[Begin]
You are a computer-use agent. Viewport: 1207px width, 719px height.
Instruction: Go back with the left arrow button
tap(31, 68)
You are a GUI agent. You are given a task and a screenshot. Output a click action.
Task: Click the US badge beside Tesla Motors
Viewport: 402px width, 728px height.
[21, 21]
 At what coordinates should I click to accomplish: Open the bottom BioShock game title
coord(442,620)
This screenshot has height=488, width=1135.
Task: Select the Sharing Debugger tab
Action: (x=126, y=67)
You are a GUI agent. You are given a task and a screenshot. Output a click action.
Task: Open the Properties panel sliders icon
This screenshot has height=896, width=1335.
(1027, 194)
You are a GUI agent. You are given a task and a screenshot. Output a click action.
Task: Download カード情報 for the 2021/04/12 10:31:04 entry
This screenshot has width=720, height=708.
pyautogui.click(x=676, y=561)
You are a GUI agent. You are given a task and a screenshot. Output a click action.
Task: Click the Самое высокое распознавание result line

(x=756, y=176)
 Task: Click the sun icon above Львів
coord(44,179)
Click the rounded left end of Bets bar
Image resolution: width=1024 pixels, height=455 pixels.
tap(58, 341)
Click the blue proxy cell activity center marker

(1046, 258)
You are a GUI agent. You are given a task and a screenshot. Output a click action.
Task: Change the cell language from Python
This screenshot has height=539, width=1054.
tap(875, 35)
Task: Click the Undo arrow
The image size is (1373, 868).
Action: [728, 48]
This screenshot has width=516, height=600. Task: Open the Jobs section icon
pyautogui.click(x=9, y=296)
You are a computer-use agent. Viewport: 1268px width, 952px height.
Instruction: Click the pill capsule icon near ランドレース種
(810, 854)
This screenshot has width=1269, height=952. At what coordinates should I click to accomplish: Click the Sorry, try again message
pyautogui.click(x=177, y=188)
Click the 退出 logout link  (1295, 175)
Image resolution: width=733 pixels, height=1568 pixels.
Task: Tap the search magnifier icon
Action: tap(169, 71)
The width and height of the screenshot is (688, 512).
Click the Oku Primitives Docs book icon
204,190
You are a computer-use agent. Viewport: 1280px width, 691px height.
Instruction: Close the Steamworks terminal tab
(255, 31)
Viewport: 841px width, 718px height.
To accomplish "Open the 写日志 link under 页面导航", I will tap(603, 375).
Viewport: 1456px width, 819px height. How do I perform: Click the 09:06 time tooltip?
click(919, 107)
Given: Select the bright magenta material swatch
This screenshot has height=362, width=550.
[End]
WHAT NEEDS TO BE DONE
Rewrite the entries from the line containing "This screenshot has width=1269, height=952." through the end of the entries, inclusive, replacing "Viewport" with "Screen" and changing nothing else.

RESULT OF THIS TASK
This screenshot has width=1269, height=952. At what coordinates should I click to accomplish: Click the Sorry, try again message
pyautogui.click(x=177, y=188)
Click the 退出 logout link  (1295, 175)
Image resolution: width=733 pixels, height=1568 pixels.
Task: Tap the search magnifier icon
Action: tap(169, 71)
The width and height of the screenshot is (688, 512).
Click the Oku Primitives Docs book icon
204,190
You are a computer-use agent. Screen: 1280px width, 691px height.
Instruction: Close the Steamworks terminal tab
(255, 31)
Screen: 841px width, 718px height.
To accomplish "Open the 写日志 link under 页面导航", I will tap(603, 375).
Screen: 1456px width, 819px height. How do I perform: Click the 09:06 time tooltip?
click(919, 107)
Given: Select the bright magenta material swatch
This screenshot has height=362, width=550.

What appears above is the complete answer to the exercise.